Page —
** begin **

"Your Affectionate Uncle, Screwtape"
I've been reading C. S. Lewis's Screwtape Letters the past week or so. It's a very interesting little collection of fictitious letters written by a senior demon to his nephew, a young temptor named Wormwood. I know reading this sort of thing probably makes me come across as pretentious and more intellectual than I am (especially since I also tend to enjoy the not-so-finer things in life as well, such as beer and pizza and Street Fighter II...the game, not the atrocious movie). But I've been a big fan of C. S. Lewis for years now, ever since I first read the Chronicles of Narnia in like elementary or junior high. Lewis has this way of mixing his religious message with wit, intelligence, insight, style, and a dash of humor that makes his work irresistable...at least, to me, anyway.
It's also interesting to see how this work played a part in two other important works, though they are works of a vastly different nature. The first is Bill Watterson's Calvin and Hobbes, the second is the novel Good Omens, by Terry Pratchett and Neil Gaiman. In the former, Watterson used the name Wormwood for Calvin's teacher. I think I actually pinpointing the passage in the Screwtape Letters that inspired this. It's in the first "letter," and reads: "From the way some of you young fiends talk, anyone would suppose it was our job to teach!" I think I laughed for a good five minutes when I read that.
As far as Lewis' influence on Good Omens, that's a bit more subtle. In the novel, Pratchett and Gaiman developed a character named Crowley, a demon on earth whose job it was to get as many people damned to hell as possible. Crowley went about this in rather unorthodox ways, such as designing a highway around London that, when viewed from above, made the shape of an unholy symbol of evil and power, the name of which escapes me at the moment. It was designed to channel the low-level anger, hate, and aggression that people felt on a daily basis about travelling on that stretch of road into a sort of spiritual funnel, and really add a slight dark tinge, a tarnish to thousands and thousands of souls per day. Crowley thought in terms of quantity, really--he was doing his job, not because he hated mankind, and not because he particularly wanted to damn thousands to hell, but because he was supposed to. He was something of a craftsman, and took pride in doing his job well, mind--it's just that really he rather liked humans.

** end **

Supplied information —
** begin **

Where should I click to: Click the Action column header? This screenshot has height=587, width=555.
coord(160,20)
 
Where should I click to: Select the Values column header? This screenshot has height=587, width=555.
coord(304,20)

** end **

Work instructions —
1. Which real-world writers and cartoonists does the blog post on the Screwtape Letters name?
2. Can you carry on the blog post on the Screwtape Letters from its final sentence?

Task-by-task outputs —
1. C. S. Lewis, Bill Watterson, Terry Pratchett, Neil Gaiman

2.
On the other hand, he had to deal with two other demons, Hastur and Ligur, who are more of what Crowley thinks of as the old-school demons. They take a more qualitative approach to temptation and damnation. They work and weddle at a single soul for an entire lifetime, really working on that one person until that individual is finally damned. They are demons of the Screwtape variety, actually--they go after their targets one at a time, relishing that personal touch.
Anyway, that's the extent of excitement here, except that I'm still trying to get enrolled. My professor needs to set my class approval at four hours instead of three so that I can be enrolled full time. Eight hours doesn't cut it; I need that one extra hour, and I'm pretty sure I'm going to be doing enough extra work to earn that extra hour anyway.
~chaos cricket
Song of the Moment: Jackson Browne, "Late for the Sky"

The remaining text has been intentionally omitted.